**Task details:** Output, exactly and in full, only the lines from the one containing "This screenshot has width=1024, height=653." to the last line of the data. Pictures should not appear.

**Dataset entries:**
*** Begin section ***

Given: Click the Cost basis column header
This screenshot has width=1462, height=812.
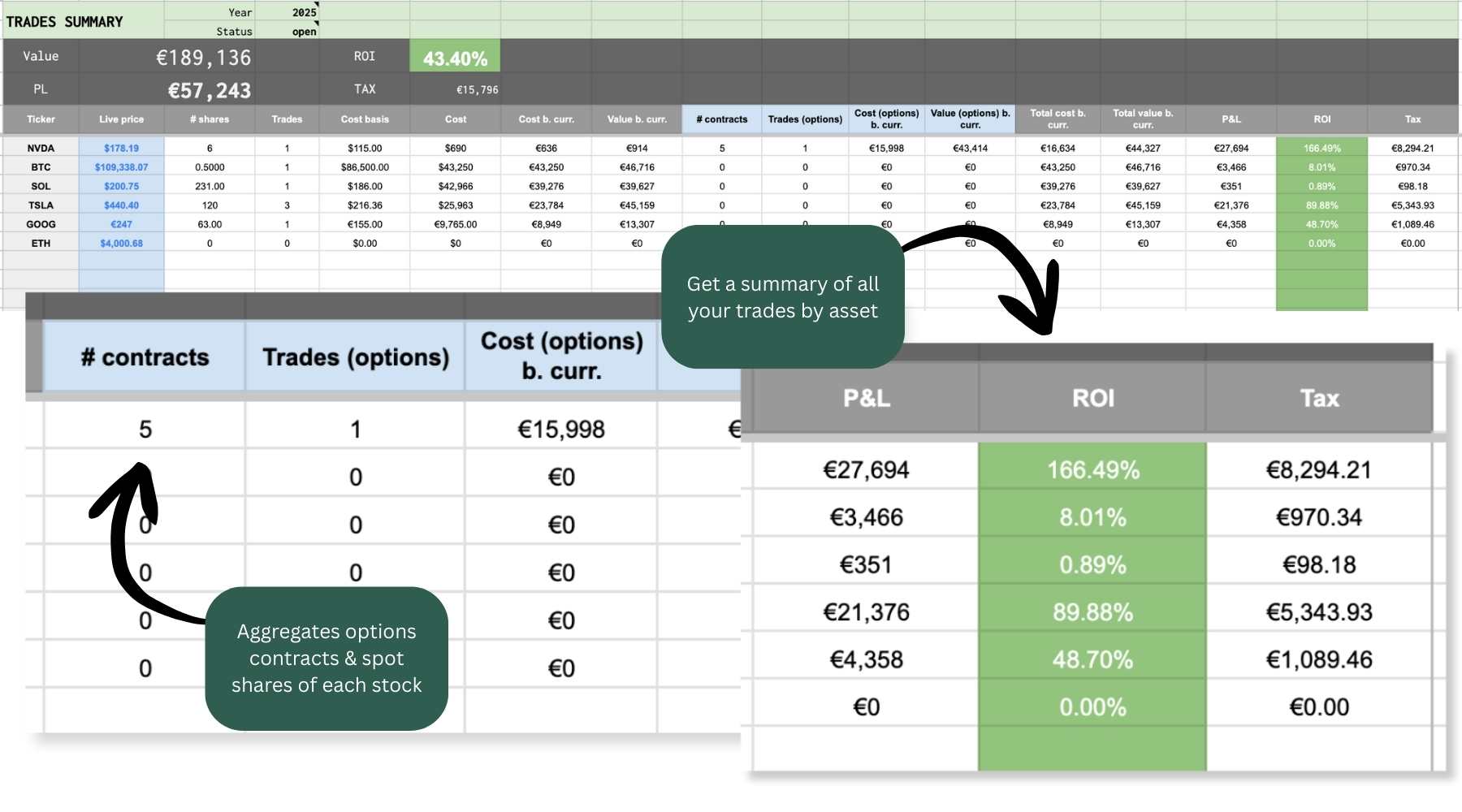Looking at the screenshot, I should (365, 119).
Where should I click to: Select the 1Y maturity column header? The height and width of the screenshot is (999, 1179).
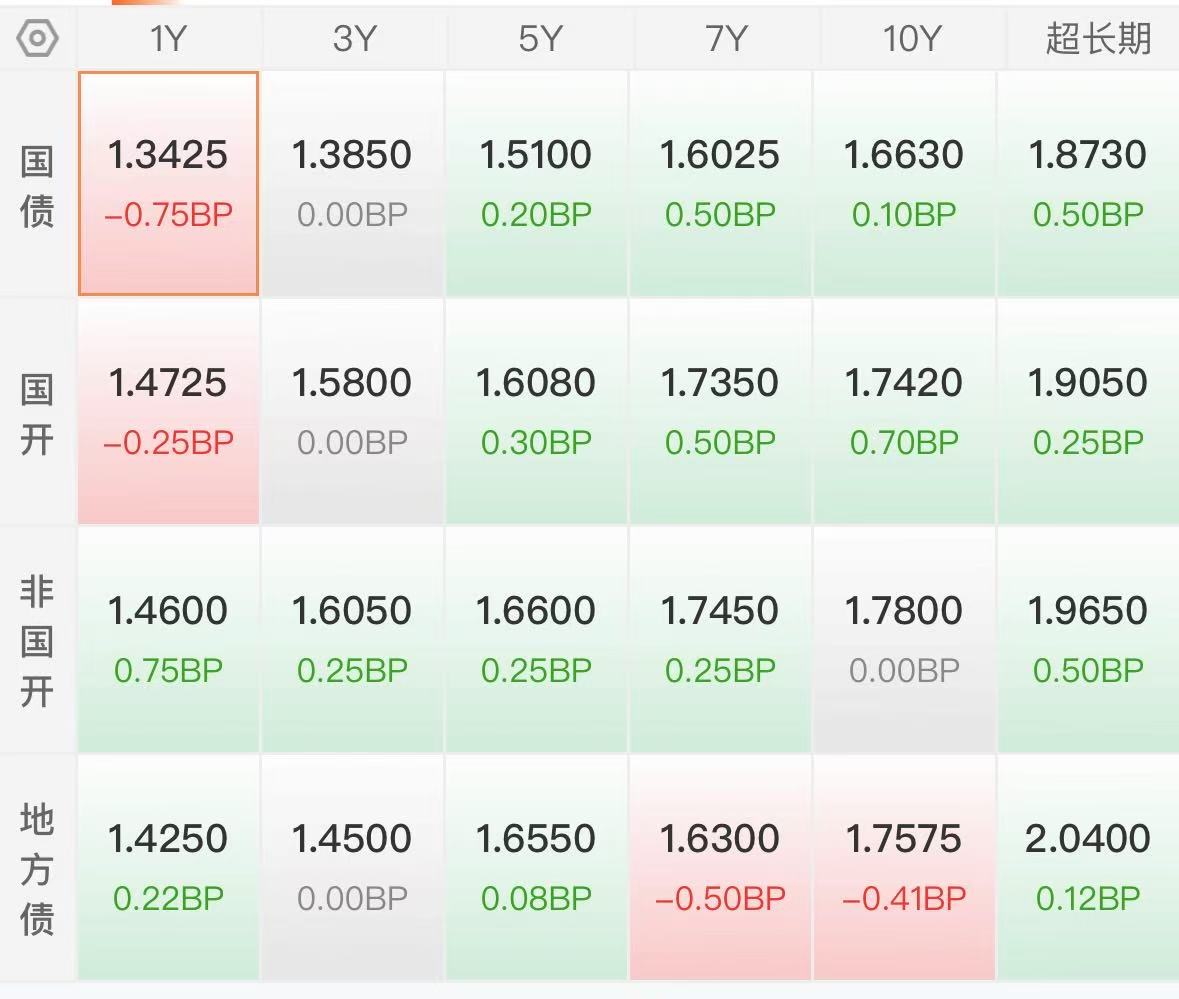click(x=168, y=38)
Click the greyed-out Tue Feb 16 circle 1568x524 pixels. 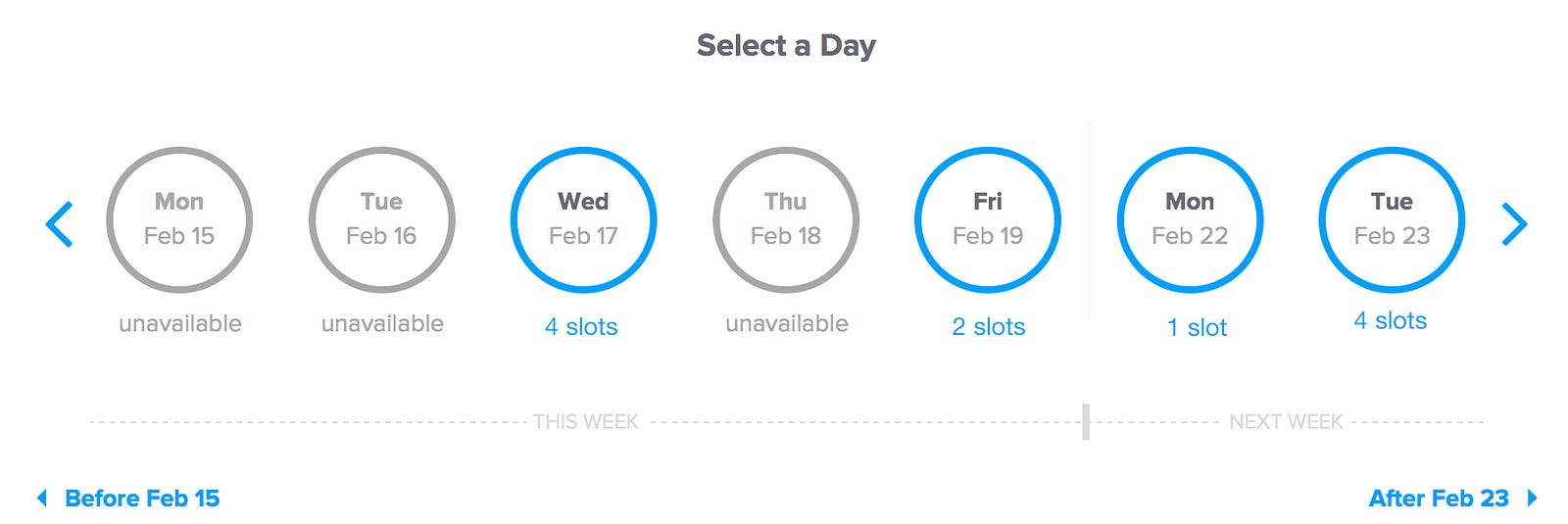(381, 219)
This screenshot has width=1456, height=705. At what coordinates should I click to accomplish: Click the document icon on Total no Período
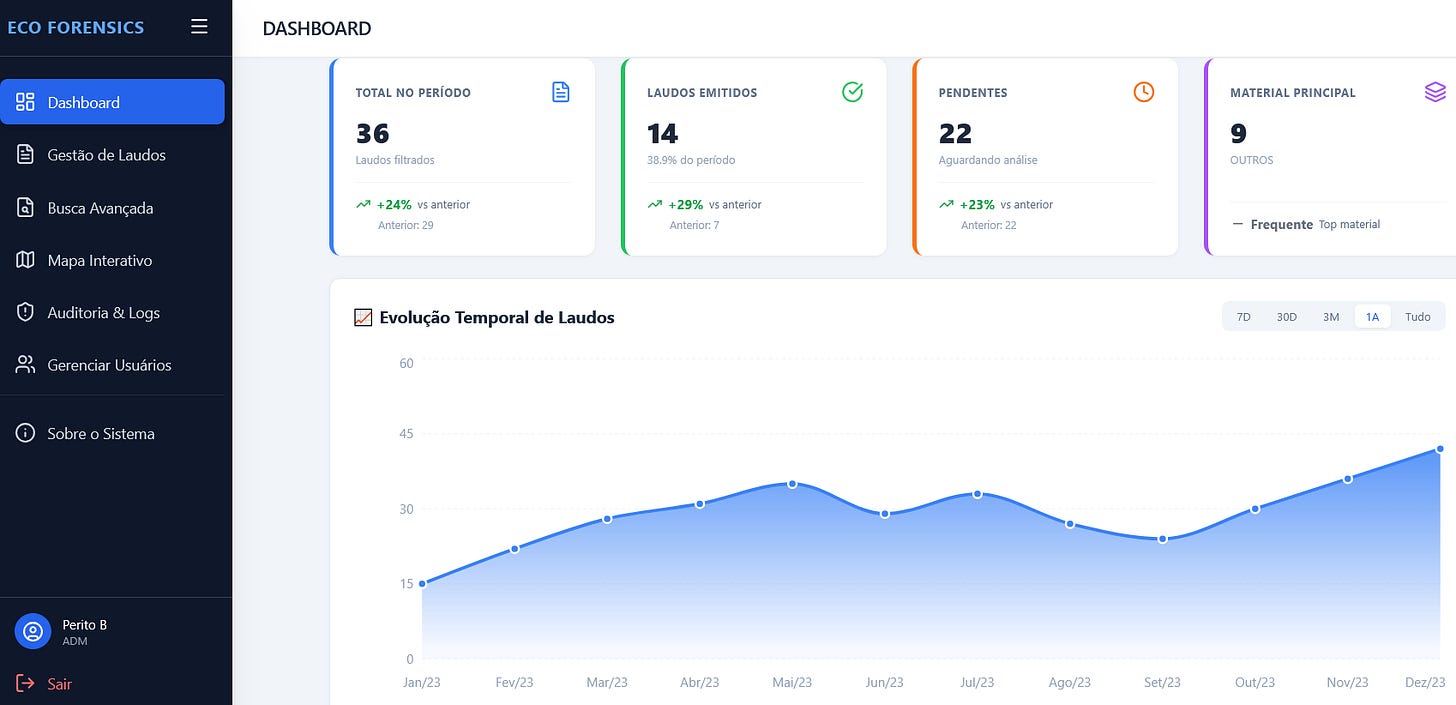click(x=561, y=92)
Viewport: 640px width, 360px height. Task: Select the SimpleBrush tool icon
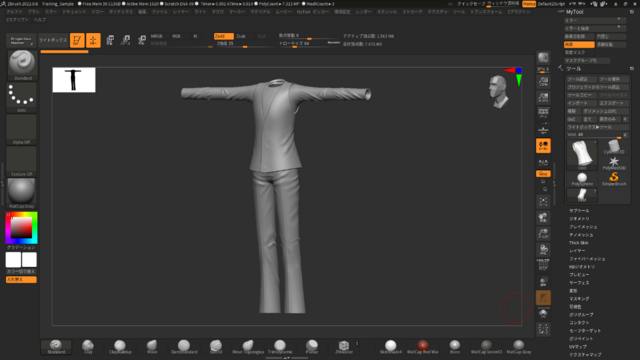pos(613,179)
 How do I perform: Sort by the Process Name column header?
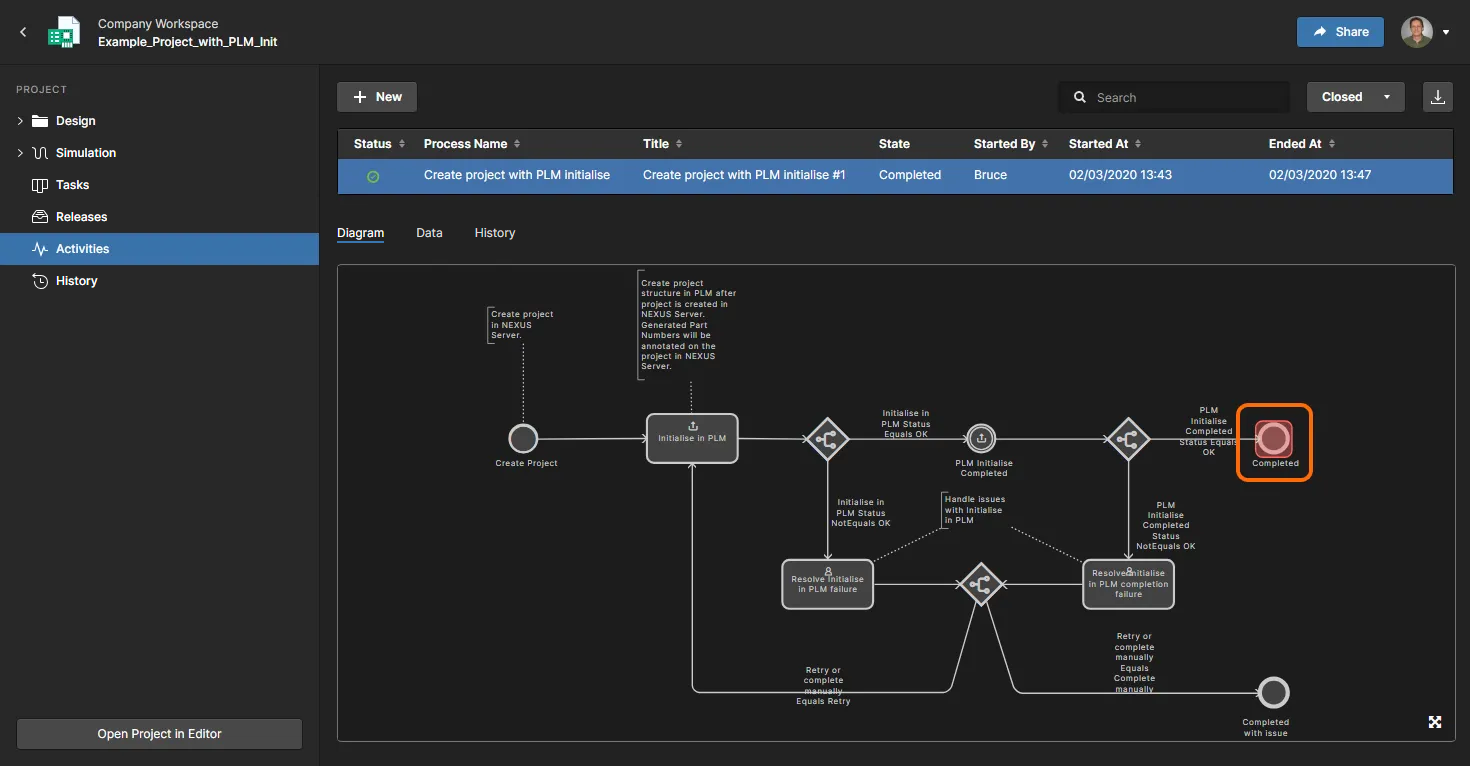pyautogui.click(x=465, y=144)
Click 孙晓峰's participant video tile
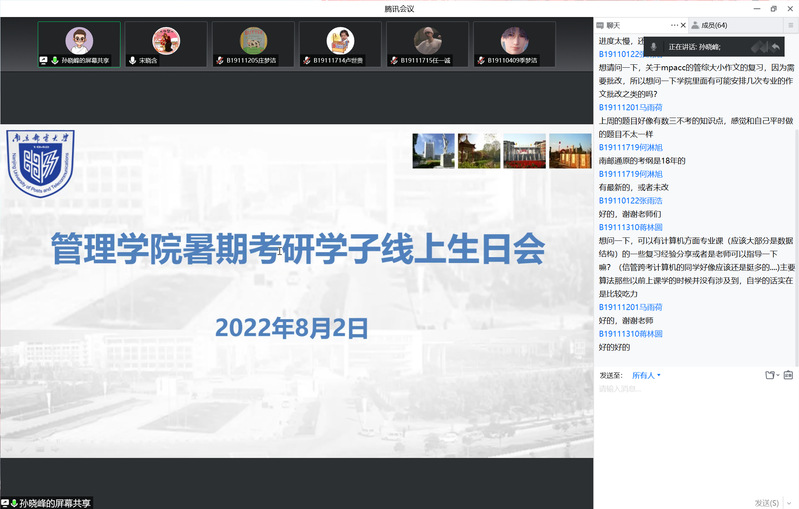 click(78, 42)
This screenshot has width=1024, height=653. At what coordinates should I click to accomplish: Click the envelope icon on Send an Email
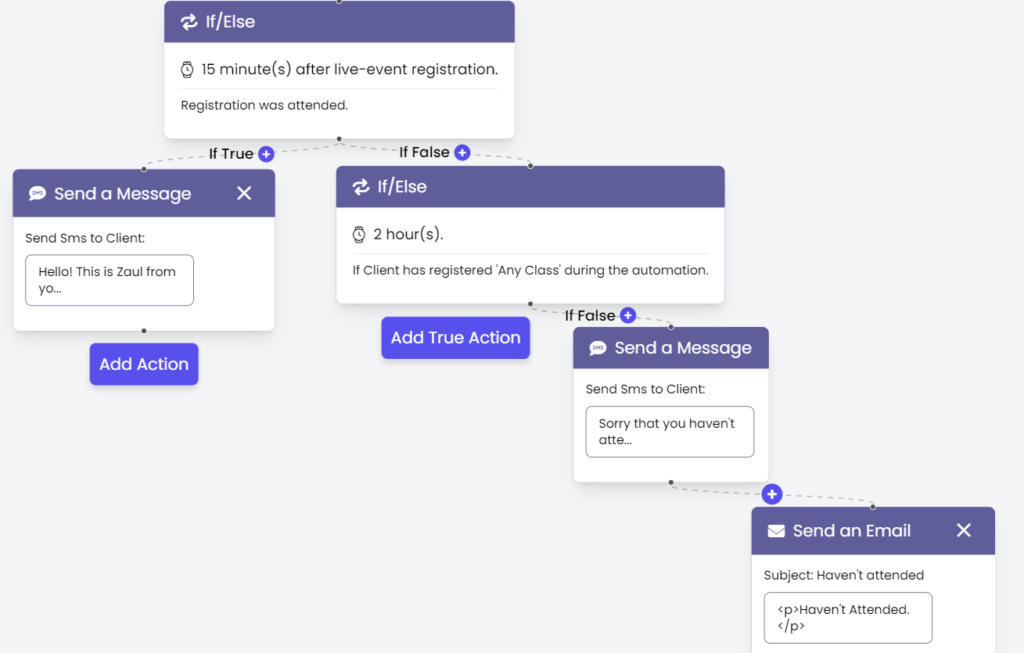[x=776, y=531]
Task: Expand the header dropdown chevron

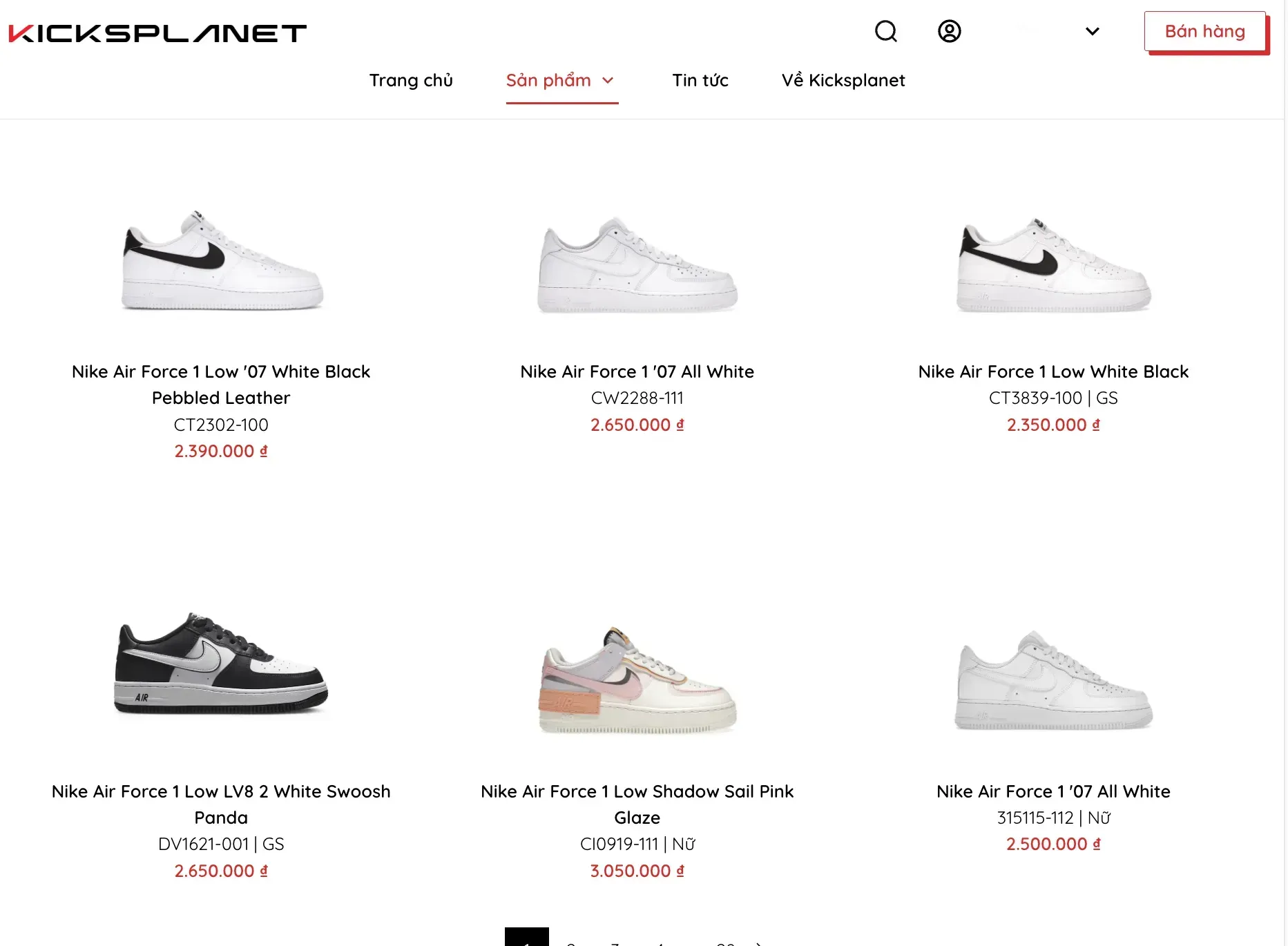Action: 1092,31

*** End section ***

**Task response:**
This screenshot has width=1024, height=653. At what coordinates should I click to accomplish: Click the envelope icon on Send an Email
[x=776, y=531]
Task: Expand the header dropdown chevron

Action: 1092,31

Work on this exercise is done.